Contribution of sortase SrtA2 to Lactobacillus casei BL23 inhibition of Staphylococcus aureus internalization into bovine mammary epithelial cells.

作者信息

Souza Renata F S, Jardin Julien, Cauty Chantal, Rault Lucie, Bouchard Damien S, Bermúdez-Humarán Luis G, Langella Philippe, Monedero Vicente, Seyffert Núbia, Azevedo Vasco, Le Loir Yves, Even Sergine

机构信息

INRA, UMR 1253 STLO, Rennes, France.

Agrocampus Ouest, UMR1253 STLO, Rennes, France.

出版信息

PLoS One. 2017 Mar 21;12(3):e0174060. doi: 10.1371/journal.pone.0174060. eCollection 2017.

Abstract

Probiotics have been considered as a promising strategy to prevent various diseases in both humans and animals. This approach has gained interest in recent years as a potential means to control bovine mastitis. In a previous study, we found that several L. casei strains, including BL23, were able to inhibit the internalization of S. aureus, a major etiologic agent of mastitis, into bovine mammary epithelial cells (bMEC). This antagonism required a direct contact between L. casei and bMEC or S. aureus, suggesting the inhibition relied on interactions between L. casei cell surface components and bMEC. In this study, we have investigated the impact of some candidates which likely influence bacteria host cell interactions. We have shown that L. casei BL23 fbpA retained its inhibitory potential, indicating that L. casei BL23 antagonism did not rely (solely) on competition between S. aureus and L. casei fibronectin-binding proteins for adhesion to bMEC. We have then investigated the impact of four sortase mutants, srtA1, srtA2, srtC1 and srtC2, and a double mutant (srtA1-srtA2) on L. casei BL23 inhibitory potential.
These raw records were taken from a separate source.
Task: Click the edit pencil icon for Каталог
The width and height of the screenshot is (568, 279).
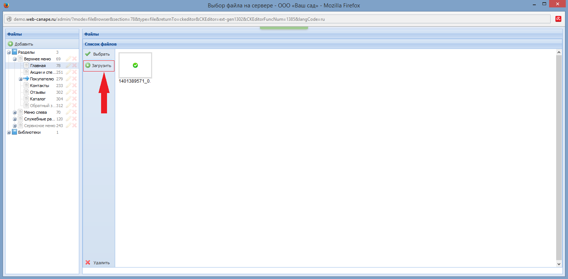Action: pyautogui.click(x=68, y=99)
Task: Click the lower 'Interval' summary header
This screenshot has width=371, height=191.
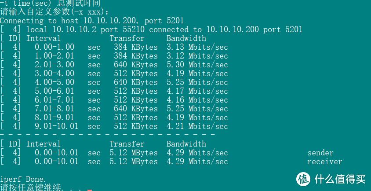Action: coord(44,144)
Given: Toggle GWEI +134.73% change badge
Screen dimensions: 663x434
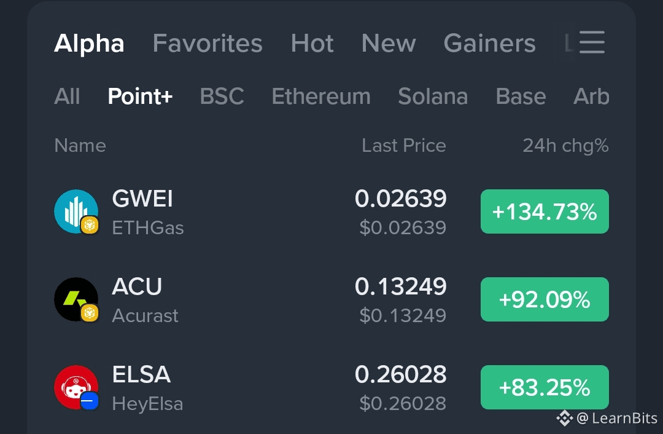Looking at the screenshot, I should pos(545,211).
Sortases are responsible for the anchoring on the bacterial cell wall of LPXTG-proteins, which reportedly play an important role in bacteria-host cell interaction. All the srt mutants tested presented a reduced inhibition capacity, the most pronounced effect being observed with the srtA2 mutant. A lower internalization capacity of L. casei srtA2 into bMEC was also observed. This was associated with several changes at the surface of L. casei BL23 srtA2 compared to the wild type (wt) strain, including altered abundance of some LPXTG- and moonlighting proteins, and modifications of cell wall structure. These results strongly support the role of sortase A2 in L. casei BL23 inhibition against S. aureus internalization. Deciphering the contribution of the cell surface components altered in srtA2 strain in the inhibition will require further investigation.

摘要

益生菌已被视为预防人类和动物各种疾病的一种有前景的策略。近年来,这种方法作为控制牛乳腺炎的一种潜在手段受到了关注。在之前的一项研究中,我们发现包括BL23在内的几种干酪乳杆菌菌株能够抑制乳腺炎的主要病原体金黄色葡萄球菌内化到牛乳腺上皮细胞(bMEC)中。这种拮抗作用需要干酪乳杆菌与bMEC或金黄色葡萄球菌直接接触,这表明抑制作用依赖于干酪乳杆菌细胞表面成分与bMEC之间的相互作用。在本研究中,我们研究了一些可能影响细菌与宿主细胞相互作用的候选因素的影响。我们已经表明,干酪乳杆菌BL23 fbpA保留了其抑制潜力,这表明干酪乳杆菌BL23的拮抗作用并不(仅仅)依赖于金黄色葡萄球菌和干酪乳杆菌纤连蛋白结合蛋白之间对bMEC黏附的竞争。然后,我们研究了四种分选酶突变体srtA1、srtA2、srtC1和srtC2以及一个双突变体(srtA1 - srtA2)对干酪乳杆菌BL23抑制潜力的影响。分选酶负责将LPXTG蛋白锚定在细菌细胞壁上,据报道LPXTG蛋白在细菌与宿主细胞相互作用中起重要作用。所有测试的srt突变体的抑制能力均降低,其中srtA2突变体的效果最为明显。还观察到干酪乳杆菌srtA2内化到bMEC中的能力较低。这与干酪乳杆菌BL23 srtA2与野生型(wt)菌株相比表面的几个变化有关,包括一些LPXTG和兼性蛋白丰度的改变以及细胞壁结构的修饰。这些结果有力地支持了分选酶A2在干酪乳杆菌BL23抑制金黄色葡萄球菌内化中的作用。进一步研究将需要阐明srtA2菌株中改变的细胞表面成分在抑制中的贡献。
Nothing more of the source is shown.